RewriteRule /abc /r%20

is used, the %2 will be interpreted as a back-reference to a match.

Your condition has two matching groups, but %2 would reference back to a third group, that does not exist. That's where the NPE comes from. (I left out the matching groups for simplicity.)

If you escape the % with a backslash, it will be put verbatim in the (url decoded) rewritten path and finally url encoded into %25.

What you need is a way to encode %20 into a static string - that is a space in this case, right?
Comment 9 Felix Schumacher 2017-11-10 21:30:17 UTC
Can you try and add an R flag to the variant that has the escaped percent sign?
Comment 10 Stefan 2017-11-12 14:20:50 UTC
That's right, I missed %2 as a back-reference.
Adding a R flag does the job. I don't know why and seems a bit tricky, but it solves the problem. 

thank you very much!
Comment 11 Mark Thomas 2017-11-15 21:25:54 UTC
Re-resolving this as FIXED since the original issue is fixed.

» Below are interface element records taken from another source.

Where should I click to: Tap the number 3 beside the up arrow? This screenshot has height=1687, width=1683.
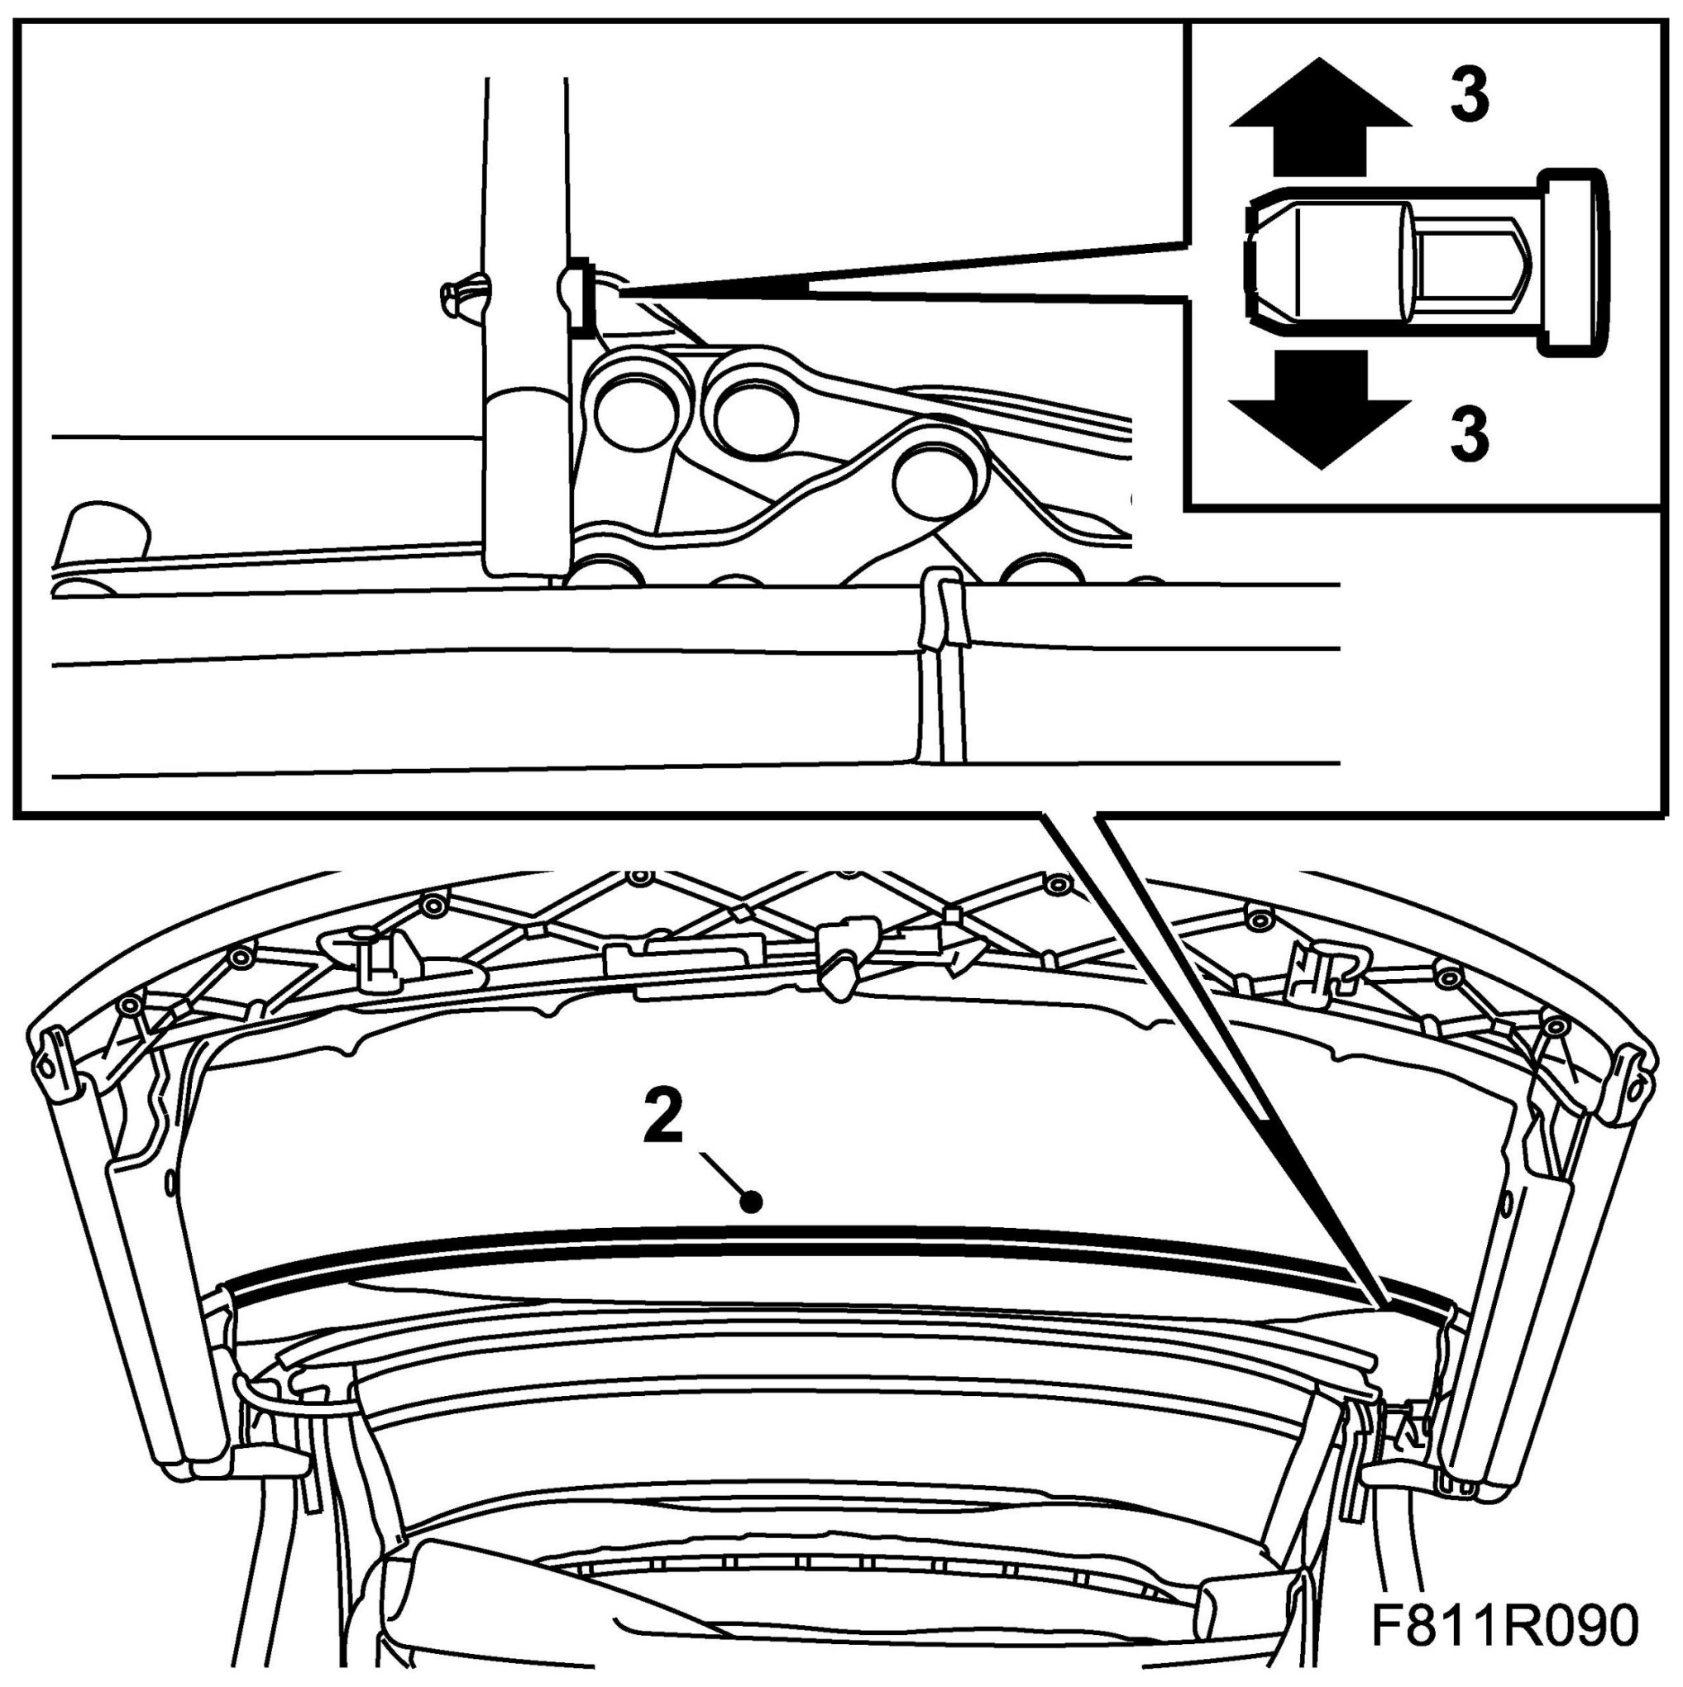1470,96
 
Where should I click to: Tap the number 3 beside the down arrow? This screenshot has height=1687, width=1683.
1470,434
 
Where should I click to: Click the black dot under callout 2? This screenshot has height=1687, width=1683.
750,1202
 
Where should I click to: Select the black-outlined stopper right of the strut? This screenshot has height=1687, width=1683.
577,297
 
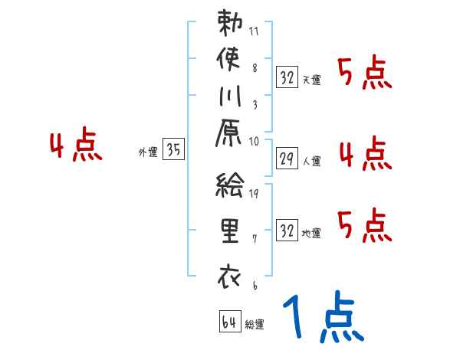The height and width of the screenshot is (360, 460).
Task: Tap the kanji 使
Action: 229,59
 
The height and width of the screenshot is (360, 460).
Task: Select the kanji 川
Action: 229,97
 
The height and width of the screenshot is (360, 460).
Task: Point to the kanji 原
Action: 229,134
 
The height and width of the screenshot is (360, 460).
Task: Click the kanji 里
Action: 229,231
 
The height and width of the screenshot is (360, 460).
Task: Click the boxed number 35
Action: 173,150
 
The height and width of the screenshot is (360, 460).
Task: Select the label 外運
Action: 148,152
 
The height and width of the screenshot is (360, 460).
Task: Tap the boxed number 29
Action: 287,159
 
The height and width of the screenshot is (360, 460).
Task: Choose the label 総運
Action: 255,324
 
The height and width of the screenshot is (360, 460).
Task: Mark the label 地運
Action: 312,233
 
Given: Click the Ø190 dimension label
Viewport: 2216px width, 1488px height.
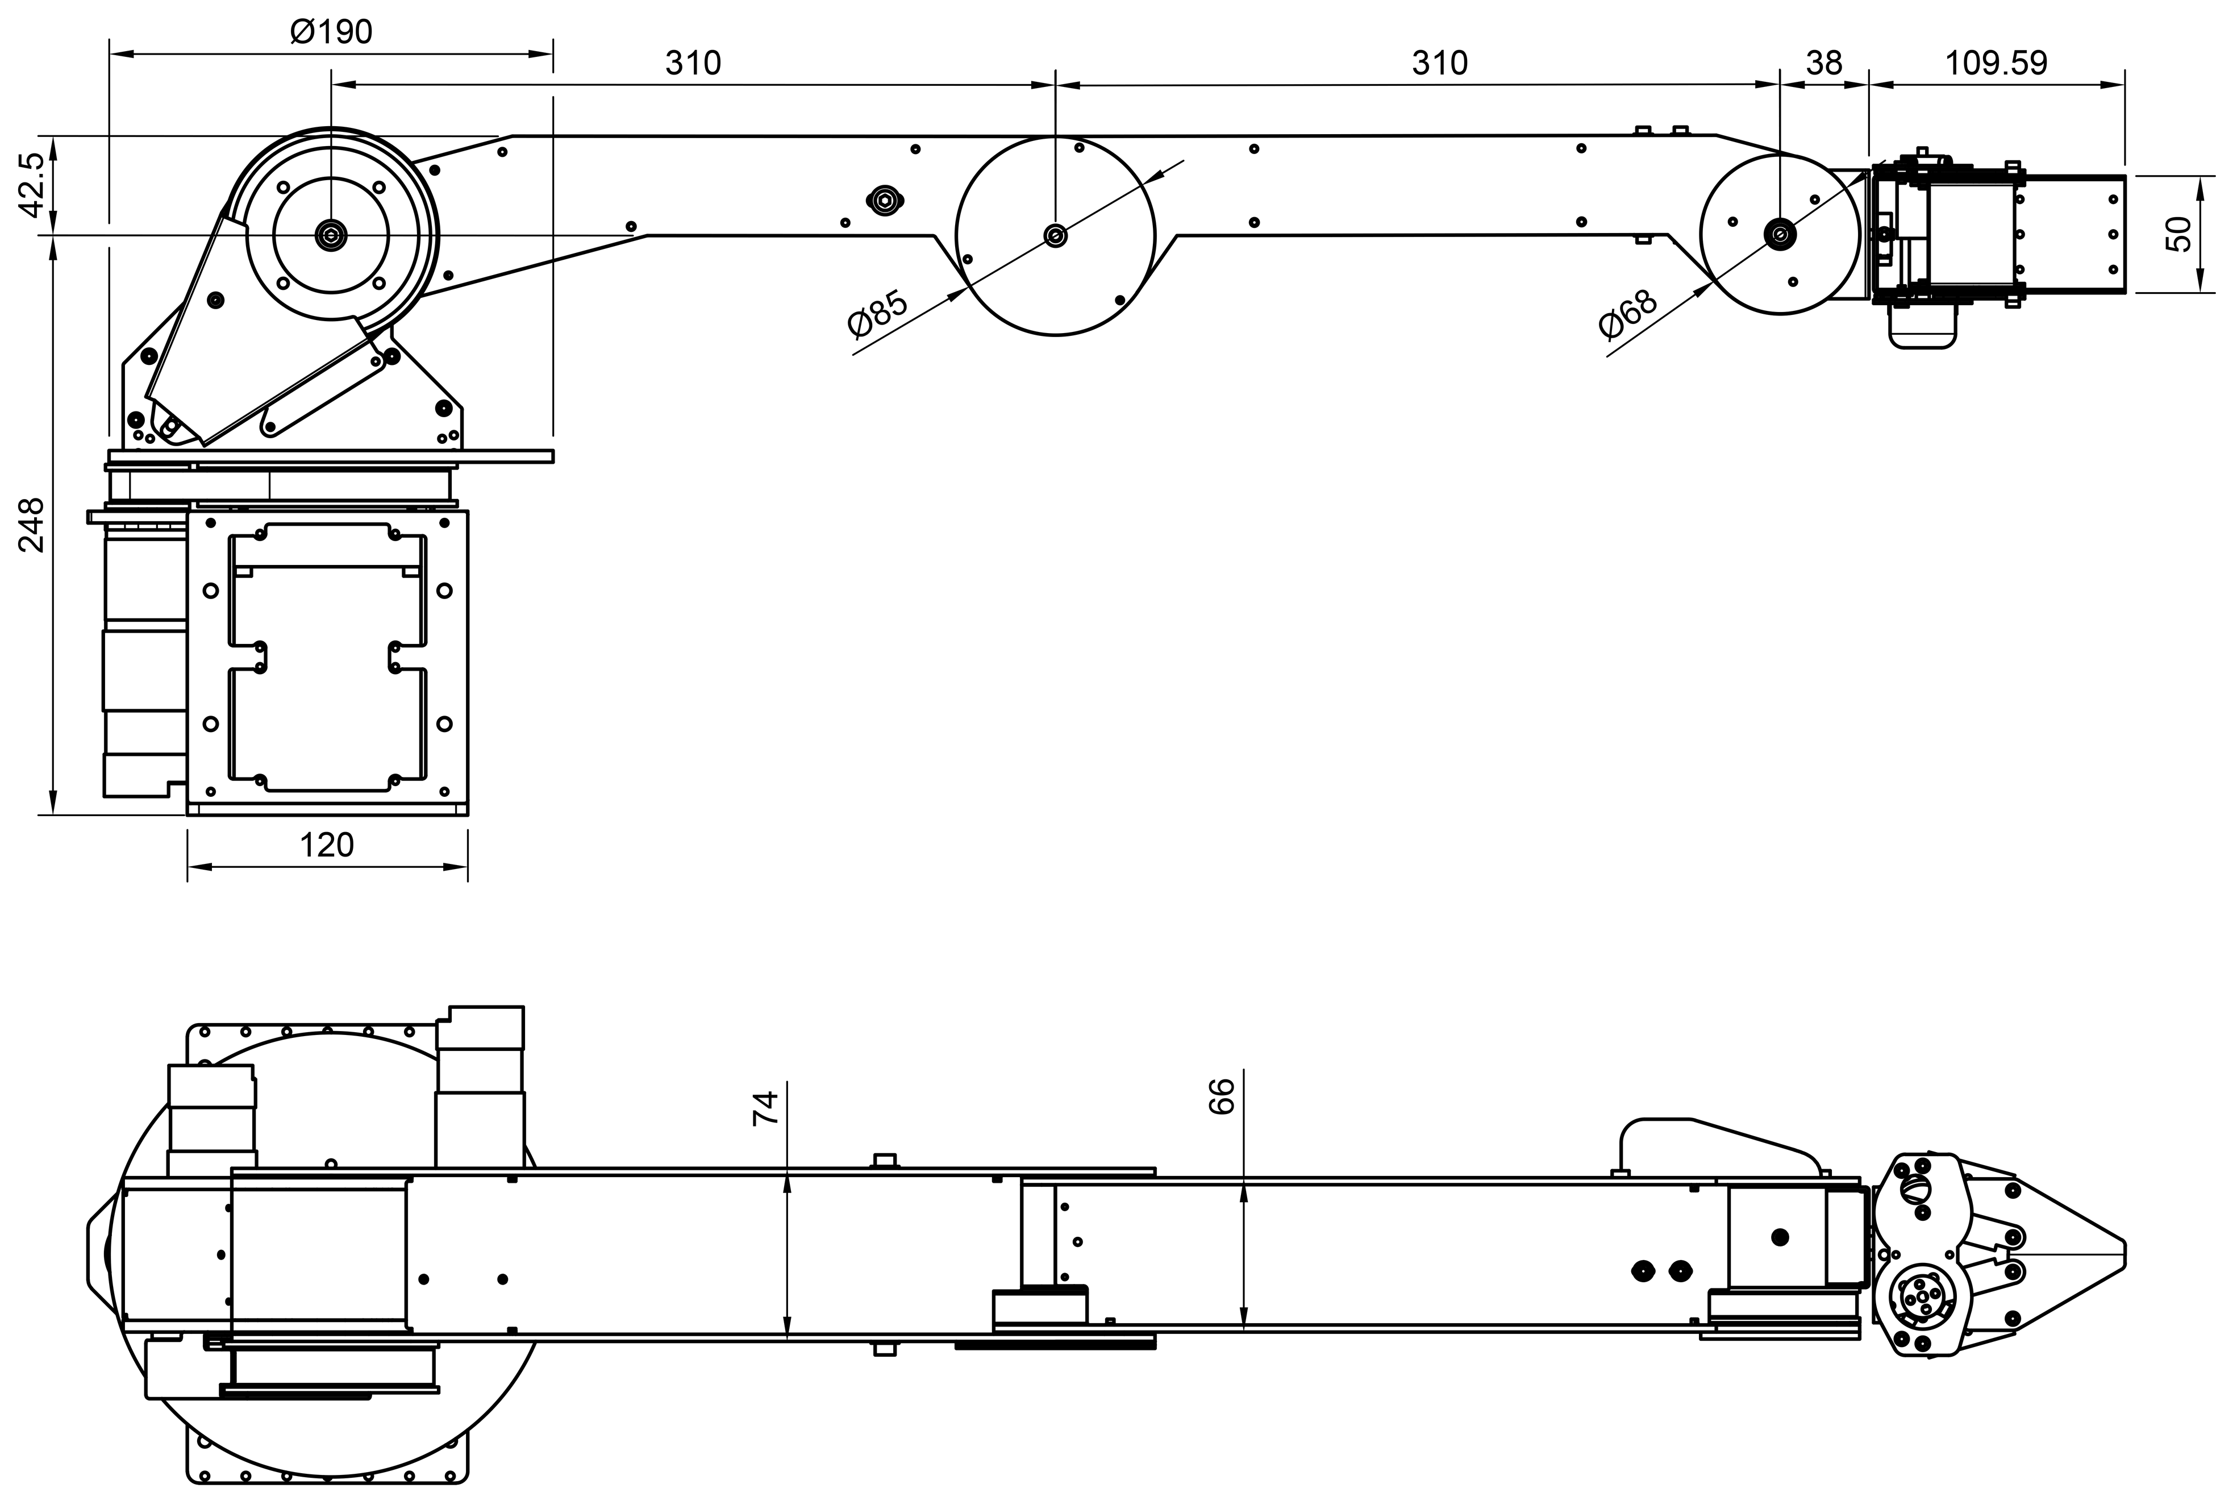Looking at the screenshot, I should [331, 32].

%20 is a special case. The rules are based on decoded URIs. The problem is that space is a delimiter for the rules so while there are ways (via regular expressions) to use space in a pattern, there isn't a way to include a space in the substitution.

One option would be to decode the rules but that would likely break existing rules.

Using R is probably the best work-around if you need to include a space in the re-written URI.